Rifacendomi alla mia personale filosofia di vita, direi che è più indirizzata verso un “le cose che devono succedere, succedono”. È un concetto che poi si ritrova anche in Sand: il tempo va avanti e non si può fare nulla per fermarlo, per questo risulta necessario focalizzarsi sulle proprie azioni e decisioni.

Ci sono tre canzoni che, secondo me, meglio riassumono l’album: Moment, On A Roll e You Won’t Come Around. Si parla, ovviamente, del passare del tempo, ma in questi brani si parla tanto anche di perdita e dell’amore…
Sì, è vero, si parla molto di perdita. Durante la scrittura dei brani io stavo affrontando la fine di una relazione, è per questo che nel disco si ritrovano svariate break-up songs. Alla fine, la produzione di brani risulta sempre come un ottimo modo, per quanto triste, di superare la situazione. Con Sand si è presentata una coincidenza quasi divertente: quando lavoravamo a Fever, Jinte stava affrontando una rottura; tutte le break-up songs, in quel caso, sono state scritte da lui. A distanza di qualche anno ci siamo scambiati di ruolo.
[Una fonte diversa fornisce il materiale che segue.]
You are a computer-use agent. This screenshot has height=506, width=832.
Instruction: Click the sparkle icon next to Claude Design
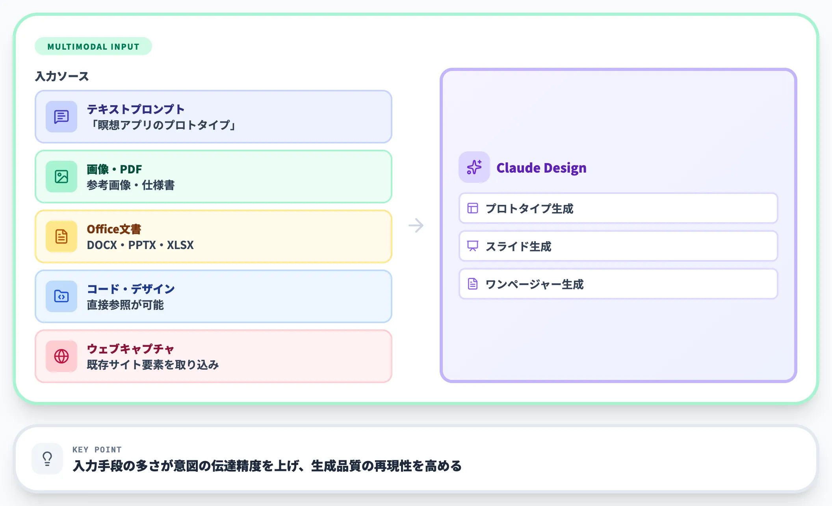pyautogui.click(x=474, y=167)

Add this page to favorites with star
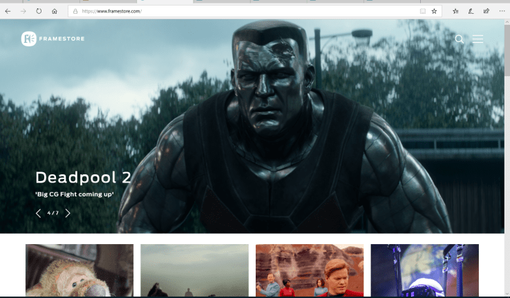click(434, 11)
Parlando di amore e jazz, vorrei farti un’ultima domanda sulla traccia Powerless. Quando ho ascoltato questa canzone, l’ho immediatamente ricollegata al film La La Land e al brano Start A Fire che John Legend ha prodotto per la colonna sonora. C’è una qualche possibilità che il film, o l’idea di rinnovare il jazz, vi abbiano ispirato?
Ho visto il film La La Land, ma no, non è tra le “esperienze” che sono risultate influenti; è vero, però, che mi piace molto l’atmosfera che può essere generata dal suonare il piano con uno stile jazz. Mi sono ritrovato a studiare e usare molto il pianoforte per il mio progetto solista, Warhaus, e questo si è riversato evidentemente su Sand. Anche se l’album ha delle note jazz, il tipo di suono a cui volevamo avvicinarci di più sicuramente era quello R&B e, pensando al nostro lato più pop, la musica dance anni Settanta.